[Start of Attachment]

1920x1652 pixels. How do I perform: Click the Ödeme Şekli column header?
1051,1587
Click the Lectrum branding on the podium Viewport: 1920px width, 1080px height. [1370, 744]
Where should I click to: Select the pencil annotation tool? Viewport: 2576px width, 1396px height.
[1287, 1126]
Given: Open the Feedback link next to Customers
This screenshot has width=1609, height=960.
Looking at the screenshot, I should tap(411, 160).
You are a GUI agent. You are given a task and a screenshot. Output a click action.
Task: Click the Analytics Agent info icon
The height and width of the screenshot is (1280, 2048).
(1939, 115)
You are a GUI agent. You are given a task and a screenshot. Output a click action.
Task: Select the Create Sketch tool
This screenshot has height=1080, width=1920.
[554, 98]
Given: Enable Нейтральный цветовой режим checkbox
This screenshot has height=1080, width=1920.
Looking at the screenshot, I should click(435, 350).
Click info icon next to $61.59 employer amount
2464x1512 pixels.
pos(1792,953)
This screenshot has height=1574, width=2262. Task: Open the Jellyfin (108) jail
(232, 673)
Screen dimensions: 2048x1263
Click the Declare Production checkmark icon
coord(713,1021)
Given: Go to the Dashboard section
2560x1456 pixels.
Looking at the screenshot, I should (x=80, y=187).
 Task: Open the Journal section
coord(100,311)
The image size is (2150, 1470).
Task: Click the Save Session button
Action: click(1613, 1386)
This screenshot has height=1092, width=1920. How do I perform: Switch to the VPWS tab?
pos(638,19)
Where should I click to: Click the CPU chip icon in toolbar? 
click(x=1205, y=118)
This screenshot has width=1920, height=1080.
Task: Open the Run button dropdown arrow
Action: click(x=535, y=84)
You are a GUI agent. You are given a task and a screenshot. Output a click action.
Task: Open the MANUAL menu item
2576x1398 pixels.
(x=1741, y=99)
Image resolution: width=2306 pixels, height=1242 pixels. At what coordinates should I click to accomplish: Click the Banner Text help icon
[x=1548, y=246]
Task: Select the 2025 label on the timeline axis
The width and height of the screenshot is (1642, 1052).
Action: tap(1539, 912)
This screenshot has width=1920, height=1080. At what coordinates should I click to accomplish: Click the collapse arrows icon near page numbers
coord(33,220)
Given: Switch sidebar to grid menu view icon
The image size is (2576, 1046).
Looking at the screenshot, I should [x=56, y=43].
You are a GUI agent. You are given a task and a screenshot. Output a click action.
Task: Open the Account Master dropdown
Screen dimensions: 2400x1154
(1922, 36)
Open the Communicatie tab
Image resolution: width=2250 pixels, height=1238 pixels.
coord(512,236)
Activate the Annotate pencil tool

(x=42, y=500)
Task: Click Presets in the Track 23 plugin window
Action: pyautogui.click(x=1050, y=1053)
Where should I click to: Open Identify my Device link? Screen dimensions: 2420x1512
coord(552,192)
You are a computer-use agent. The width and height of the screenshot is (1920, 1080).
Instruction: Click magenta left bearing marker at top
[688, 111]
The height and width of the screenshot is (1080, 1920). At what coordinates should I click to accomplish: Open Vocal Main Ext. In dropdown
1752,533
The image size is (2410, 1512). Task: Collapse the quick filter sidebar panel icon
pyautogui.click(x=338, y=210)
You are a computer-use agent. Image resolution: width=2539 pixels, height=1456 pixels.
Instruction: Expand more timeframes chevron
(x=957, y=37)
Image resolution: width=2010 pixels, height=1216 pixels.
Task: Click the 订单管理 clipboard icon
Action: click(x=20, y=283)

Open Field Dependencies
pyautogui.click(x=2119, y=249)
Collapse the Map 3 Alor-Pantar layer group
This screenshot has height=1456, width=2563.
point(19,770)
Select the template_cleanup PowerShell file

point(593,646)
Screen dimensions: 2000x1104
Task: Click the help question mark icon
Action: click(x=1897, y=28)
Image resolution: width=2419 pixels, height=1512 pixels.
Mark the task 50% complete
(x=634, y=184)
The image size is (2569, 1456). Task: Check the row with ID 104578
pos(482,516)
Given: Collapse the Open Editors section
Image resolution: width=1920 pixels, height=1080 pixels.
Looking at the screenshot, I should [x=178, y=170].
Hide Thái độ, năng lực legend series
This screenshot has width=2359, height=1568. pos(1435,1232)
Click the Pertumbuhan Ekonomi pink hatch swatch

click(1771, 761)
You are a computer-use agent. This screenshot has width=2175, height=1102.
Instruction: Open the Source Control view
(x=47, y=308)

[End of Attachment]

* _TASK DETAILS_:
From the first line to the last, transcribe the records exactly.

* _YOUR SOLUTION_:
1920x1652 pixels. How do I perform: Click the Ödeme Şekli column header?
1051,1587
Click the Lectrum branding on the podium Viewport: 1920px width, 1080px height. [1370, 744]
Where should I click to: Select the pencil annotation tool? Viewport: 2576px width, 1396px height.
[1287, 1126]
Given: Open the Feedback link next to Customers
This screenshot has width=1609, height=960.
Looking at the screenshot, I should tap(411, 160).
You are a GUI agent. You are given a task and a screenshot. Output a click action.
Task: Click the Analytics Agent info icon
The height and width of the screenshot is (1280, 2048).
(1939, 115)
You are a GUI agent. You are given a task and a screenshot. Output a click action.
Task: Select the Create Sketch tool
This screenshot has height=1080, width=1920.
[554, 98]
Given: Enable Нейтральный цветовой режим checkbox
This screenshot has height=1080, width=1920.
Looking at the screenshot, I should click(435, 350).
Click info icon next to $61.59 employer amount
2464x1512 pixels.
pos(1792,953)
This screenshot has height=1574, width=2262. Task: Open the Jellyfin (108) jail
(232, 673)
Screen dimensions: 2048x1263
Click the Declare Production checkmark icon
coord(713,1021)
Given: Go to the Dashboard section
2560x1456 pixels.
Looking at the screenshot, I should (x=80, y=187).
 Task: Open the Journal section
coord(100,311)
The image size is (2150, 1470).
Task: Click the Save Session button
Action: click(1613, 1386)
This screenshot has height=1092, width=1920. How do I perform: Switch to the VPWS tab?
pos(638,19)
Where should I click to: Click the CPU chip icon in toolbar? 
click(x=1205, y=118)
This screenshot has width=1920, height=1080.
Task: Open the Run button dropdown arrow
Action: click(x=535, y=84)
You are a GUI agent. You are given a task and a screenshot. Output a click action.
Task: Open the MANUAL menu item
2576x1398 pixels.
(x=1741, y=99)
Image resolution: width=2306 pixels, height=1242 pixels. At what coordinates should I click to accomplish: Click the Banner Text help icon
[x=1548, y=246]
Task: Select the 2025 label on the timeline axis
The width and height of the screenshot is (1642, 1052).
Action: tap(1539, 912)
This screenshot has width=1920, height=1080. At what coordinates should I click to accomplish: Click the collapse arrows icon near page numbers
coord(33,220)
Given: Switch sidebar to grid menu view icon
The image size is (2576, 1046).
Looking at the screenshot, I should [x=56, y=43].
You are a GUI agent. You are given a task and a screenshot. Output a click action.
Task: Open the Account Master dropdown
Screen dimensions: 2400x1154
(1922, 36)
Open the Communicatie tab
Image resolution: width=2250 pixels, height=1238 pixels.
coord(512,236)
Activate the Annotate pencil tool

(x=42, y=500)
Task: Click Presets in the Track 23 plugin window
Action: pyautogui.click(x=1050, y=1053)
Where should I click to: Open Identify my Device link? Screen dimensions: 2420x1512
coord(552,192)
You are a computer-use agent. The width and height of the screenshot is (1920, 1080).
Instruction: Click magenta left bearing marker at top
[688, 111]
The height and width of the screenshot is (1080, 1920). At what coordinates should I click to accomplish: Open Vocal Main Ext. In dropdown
1752,533
The image size is (2410, 1512). Task: Collapse the quick filter sidebar panel icon
pyautogui.click(x=338, y=210)
You are a computer-use agent. Image resolution: width=2539 pixels, height=1456 pixels.
Instruction: Expand more timeframes chevron
(x=957, y=37)
Image resolution: width=2010 pixels, height=1216 pixels.
Task: Click the 订单管理 clipboard icon
Action: click(x=20, y=283)

Open Field Dependencies
pyautogui.click(x=2119, y=249)
Collapse the Map 3 Alor-Pantar layer group
This screenshot has height=1456, width=2563.
point(19,770)
Select the template_cleanup PowerShell file

point(593,646)
Screen dimensions: 2000x1104
Task: Click the help question mark icon
Action: click(x=1897, y=28)
Image resolution: width=2419 pixels, height=1512 pixels.
Mark the task 50% complete
(x=634, y=184)
The image size is (2569, 1456). Task: Check the row with ID 104578
pos(482,516)
Given: Collapse the Open Editors section
Image resolution: width=1920 pixels, height=1080 pixels.
Looking at the screenshot, I should [x=178, y=170].
Hide Thái độ, năng lực legend series
This screenshot has width=2359, height=1568. pos(1435,1232)
Click the Pertumbuhan Ekonomi pink hatch swatch

click(1771, 761)
You are a computer-use agent. This screenshot has width=2175, height=1102.
Instruction: Open the Source Control view
(x=47, y=308)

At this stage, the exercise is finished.